* **Direction**
Please pull out each line of the rows below that contains the word "agent".

* **Entries taken from a collection**
::::::::

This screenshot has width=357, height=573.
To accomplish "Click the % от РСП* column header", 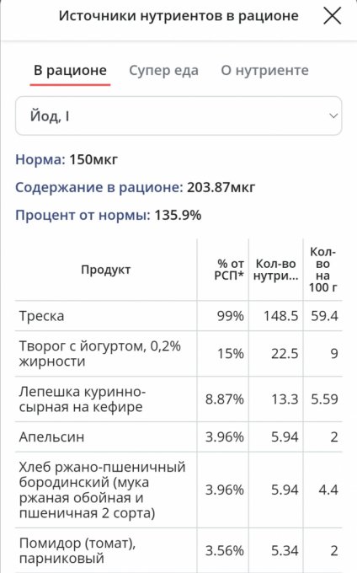I will coord(229,270).
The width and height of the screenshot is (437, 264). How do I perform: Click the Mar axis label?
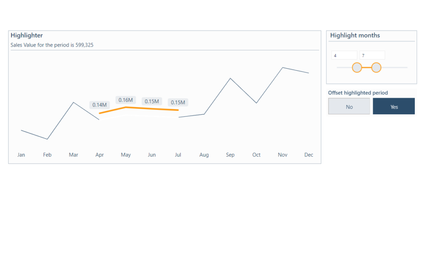73,155
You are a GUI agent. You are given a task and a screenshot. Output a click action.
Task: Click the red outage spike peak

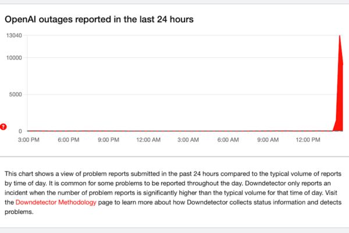tap(340, 37)
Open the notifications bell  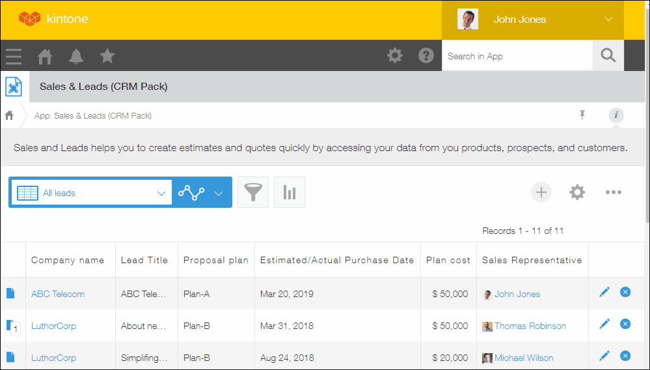tap(76, 56)
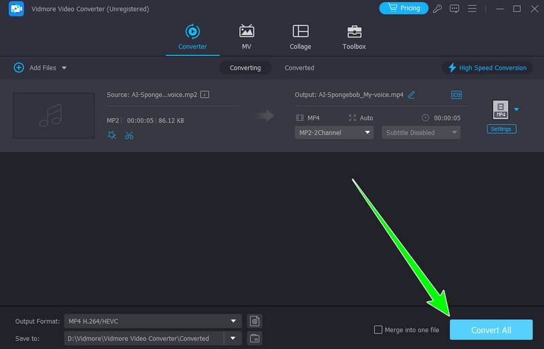544x349 pixels.
Task: Expand the MP2-2Channel audio dropdown
Action: (334, 132)
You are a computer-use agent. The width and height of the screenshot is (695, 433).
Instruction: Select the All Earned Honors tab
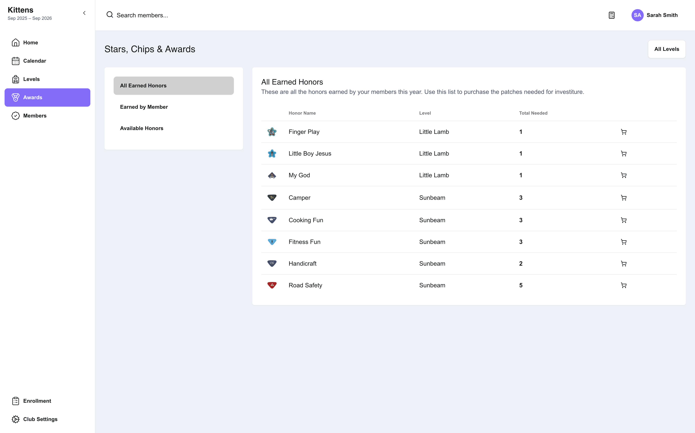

::::::::

* **Answer to this exercise**
You are a GUI agent. You are given a task and a screenshot. Output a click action.
You are a computer-use agent. The width and height of the screenshot is (695, 433).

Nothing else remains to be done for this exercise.